コンピュータ900は、CPU901、主記憶装置902、補助記憶装置903、入出力インタフェース904、通信インタフェース905を備える例えばPC(Personal Computer)やサーバ端末装置である。上述の制御装置100、100A、100Bは、コンピュータ900に実装される。そして、上述した各処理部の動作は、プログラムの形式で補助記憶装置903に記憶されている。CPU901は、プログラムを補助記憶装置903から読み出して主記憶装置902に展開し、当該プログラムに従って上記処理を実行する。また、CPU901は、プログラムに従って、記憶部105に対応する記憶領域を主記憶装置902に確保する。また、CPU901は、プログラムに従って、処理中のデータを記憶する記憶領域を補助記憶装置903に確保する。
【0085】
なお、少なくとも1つの実施形態において、補助記憶装置903は、一時的でない有形の媒体の一例である。一時的でない有形の媒体の他の例としては、入出力インタフェース904を介して接続される磁気ディスク、光磁気ディスク、CD−ROM、DVD−ROM、半導体メモリ等が挙げられる。また、このプログラムが通信回線によってコンピュータ900に配信される場合、配信を受けたコンピュータ900が当該プログラムを主記憶装置902に展開し、上記処理を実行しても良い。また、当該プログラムは、前述した機能の一部を実現するためのものであっても良い。
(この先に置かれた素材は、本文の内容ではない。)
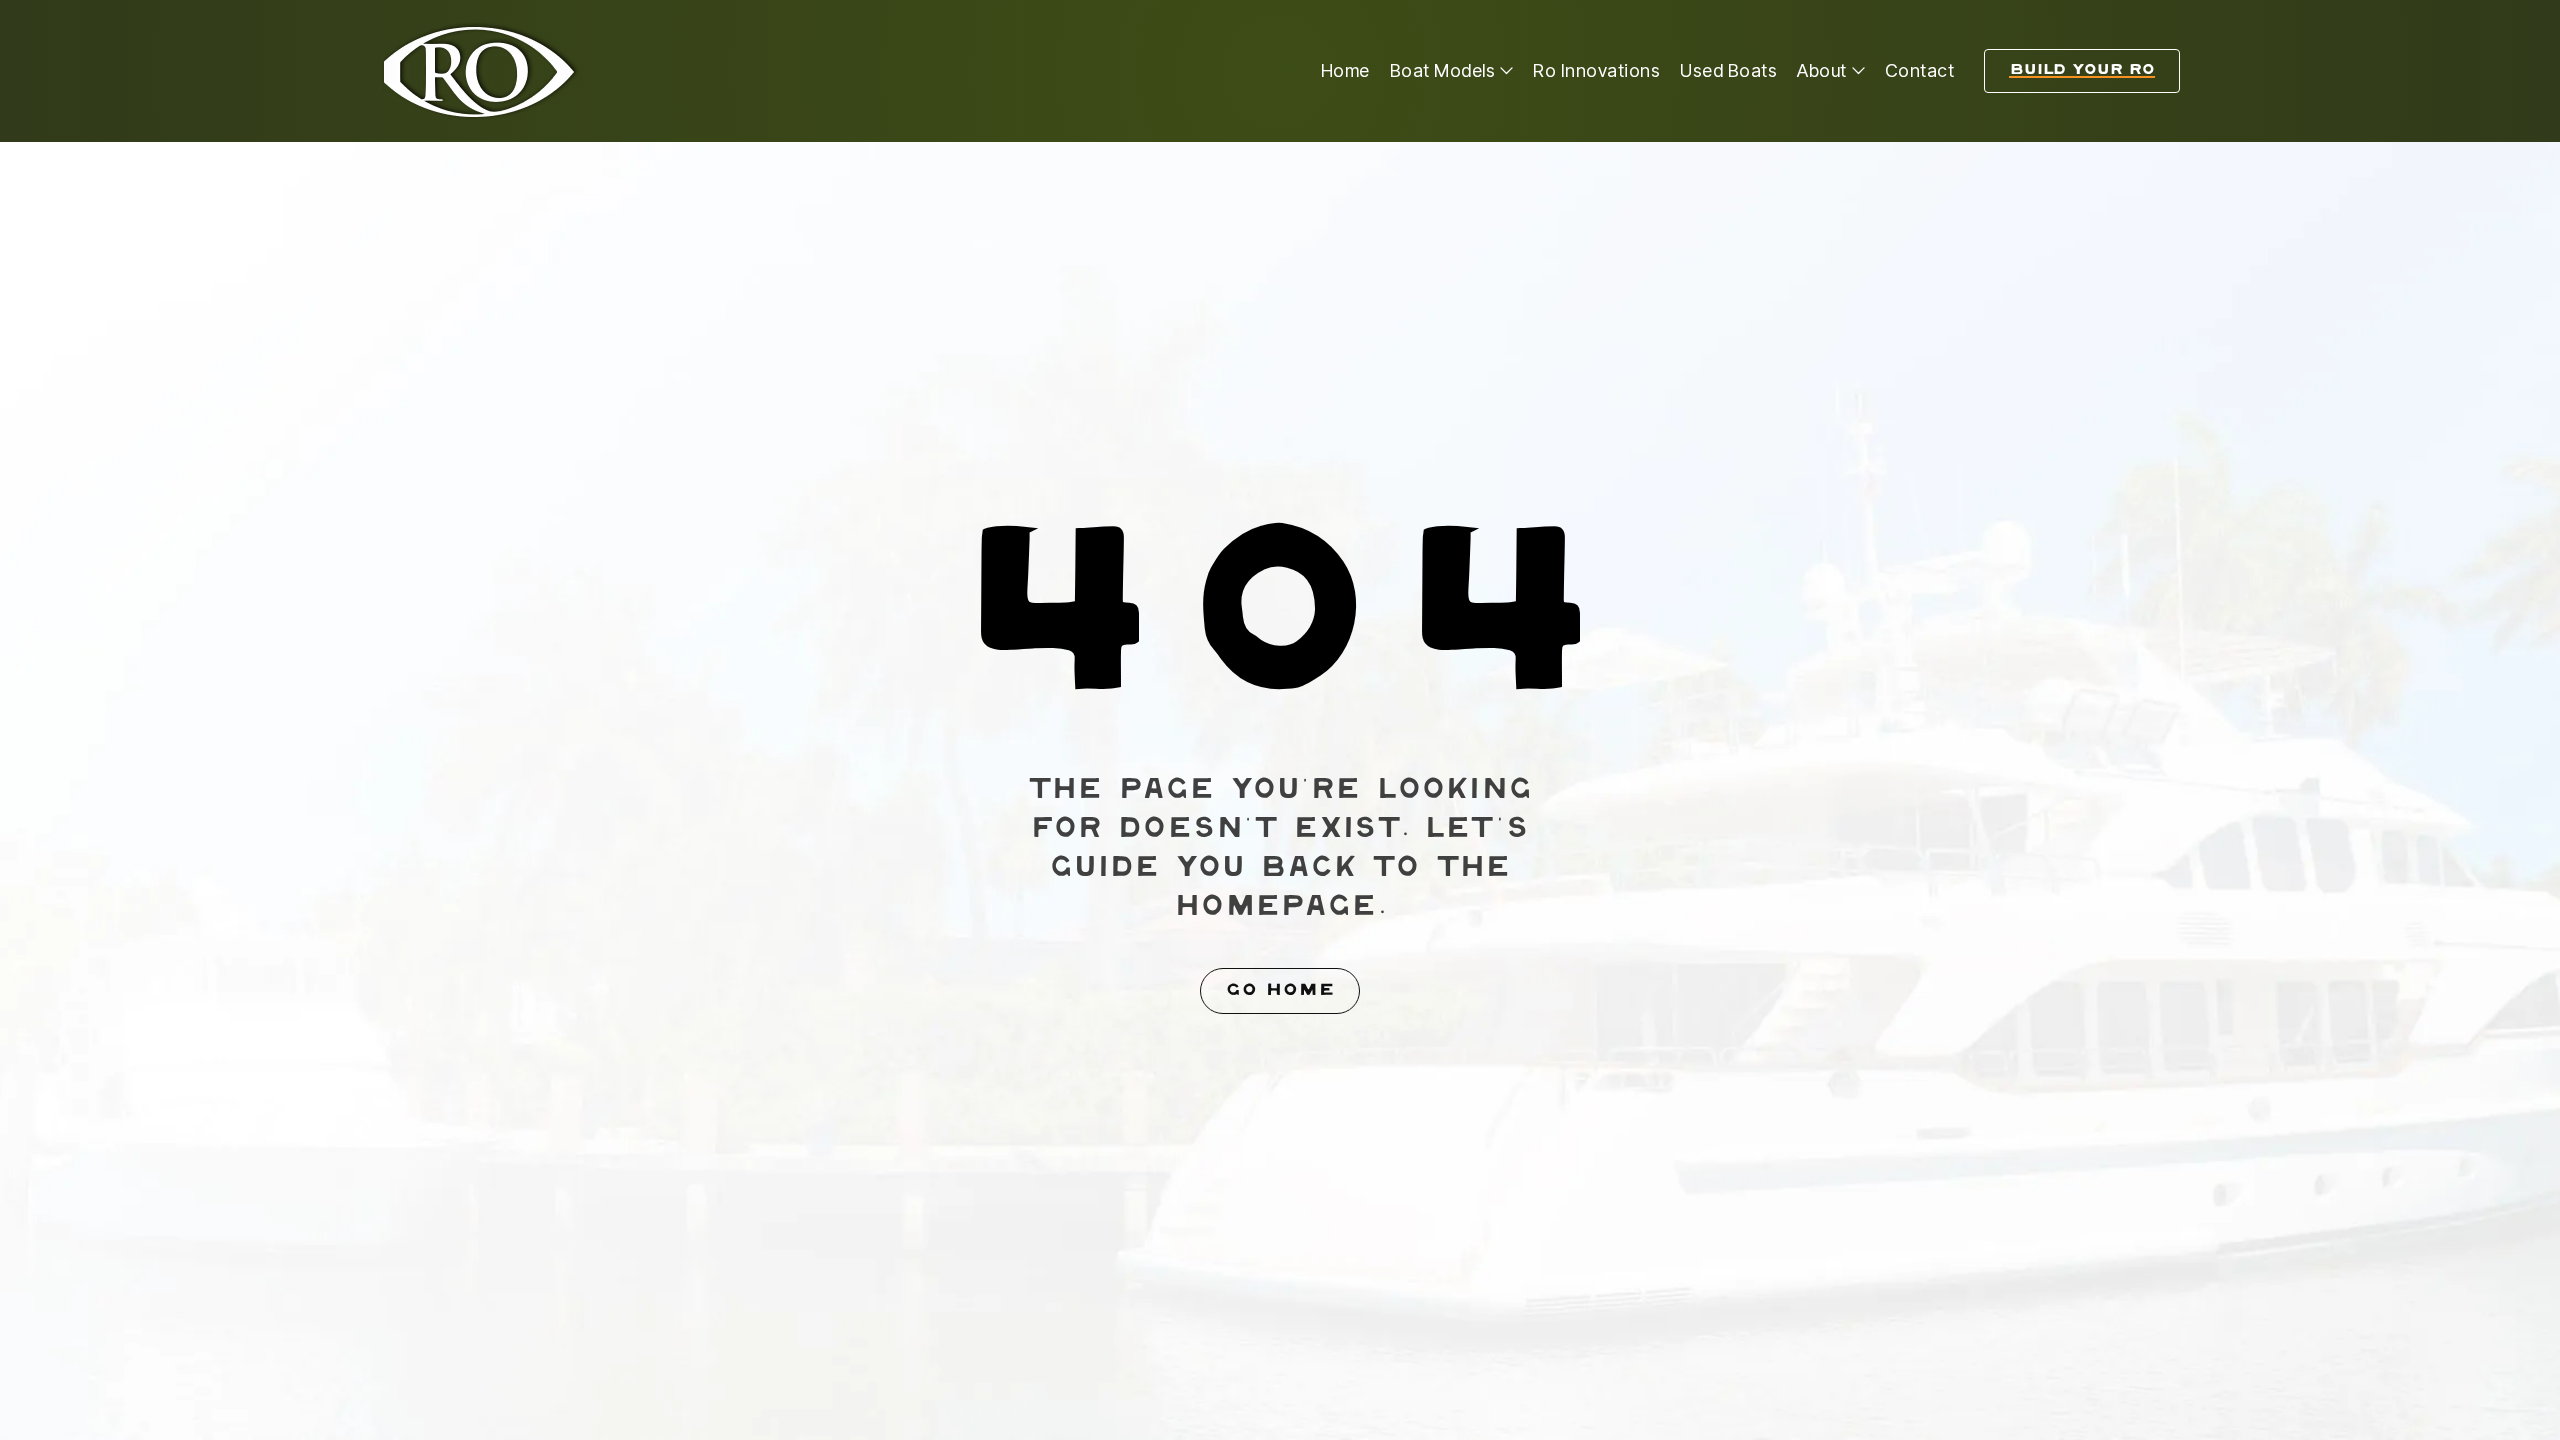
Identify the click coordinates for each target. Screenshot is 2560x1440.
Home (1345, 71)
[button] (1452, 71)
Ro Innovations (1596, 71)
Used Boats (1728, 71)
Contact (1920, 71)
さらに、当該プログラムは、前述した機能を補助記憶装置903に既に記憶されている他のプログラムとの組み合わせで実現するもの、いわゆる差分ファイル(差分プログラム)であっても良い。
【0086】
上記の負荷遮断検知部101と、燃料制御部102と、予混バイパス弁制御部103,103A,103Bと、タイマ104と、記憶部105と、補正係数算出部106と、学習部107の全て又は一部は、マイコン、LSI(Large Scale Integration)、ASIC(Application Specific Integrated Circuit)、PLD(Programmable Logic Device)、FPGA(Field-Programmable Gate Array)等のハードウェアを用いて実現されてもよい。
【0087】
その他、本発明の趣旨を逸脱しない範囲で、上記した実施の形態における構成要素を周知の構成要素に置き換えることは適宜可能である。また、この発明の技術範囲は上記の実施形態に限られるものではなく、本発明の趣旨を逸脱しない範囲において種々の変更を加えることが可能である。
【0088】
第1ノズルは燃料ノズルN1の一例、第2ノズルは燃料ノズルN3の一例、燃料ラインL1は燃料供給流路の一例、燃料ラインL0はバイパス流路の一例、燃料流量調節弁V0はバイパス燃料流量調節弁の一例、燃料流量調節弁V1は第1燃料流量調節弁の一例、燃空比クライテリアは失火が生じる前記第1ノズルの燃空比および前記第2ノズルの燃空比の関係を示す情報の一例である。ラインL3は、ドレンの排出流路の一例である。燃料供給システムは、制御装置100、燃料ラインL0、燃料ラインL1、燃料系統F1〜F5を含んで構成される。